Lela McGregor, mother to three children 18, 15 and 2, gives her children chores that play to their strengths. “My son’s strength is Organisation, so I give him chores like mowing the lawn and cleaning up his baby sister’s toys with her. My 15-year-old’s strength is Creativity, so she’s good at entertaining her two-year-old sister.”

Lela also points out that you can help bring your partner’s strengths to parenting. “My husband’s strength is Humour, so I say to him “You’re a funny dad” and it gives him confidence as a father. If you want more of a particular strength from your partner, encourage it and bring that strength to light. You can also ask yourselves, ‘What are our strengths as a couple?’”.

Lela’s strongest strength is Perseverance. “I have called upon it many times when my child has gone through teething or was unsettled. Using this strength gives me a strong resolve that I can get through this, no matter how trying. It gives me confidence that I don’t have to be the perfect parent – I just have to be me and that’s more than enough. I’m being authentic by not trying to be perfect.”
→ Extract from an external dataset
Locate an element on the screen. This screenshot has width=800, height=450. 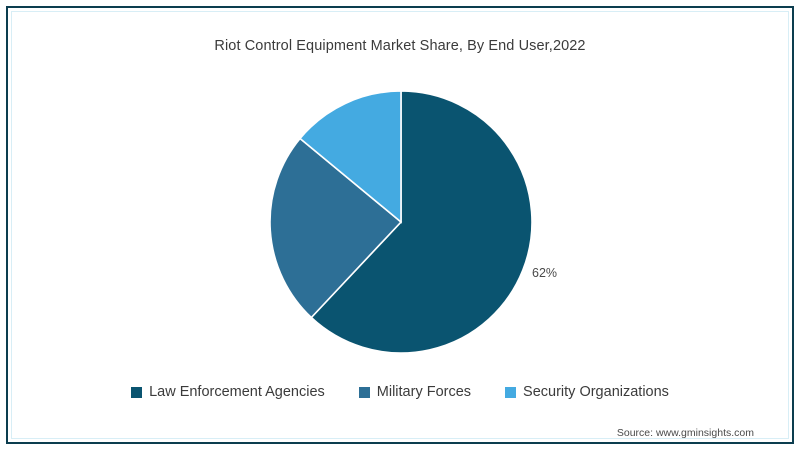
pie-slice-value-label: 62% is located at coordinates (545, 273).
Lea Waters book, The Strength Switch: How the new science of strength-based parenting can help you and your child flourish is due in early 2017 (Penguin).

Each copy of Strengths Based Parenting: Developing Your Children’s Innate Talents by former teacher and educational psychologist Mary Reckmeyer (Simon & Schuster, $32.99) contains an access code to the adult and child versions of the Clifton Strengths Finder tool on the Gallup websiteThe tool was developed by Dr Donald O. Clifton, the founder of strengths-based psychology. The book explores all 10 StrengthsFinder strengths for 10 to 14 year olds like Discoverer, Future Thinker and Caring, and guides parents to spot these strengths in younger children. It also explores all 34 adult strengths to help you spot your own.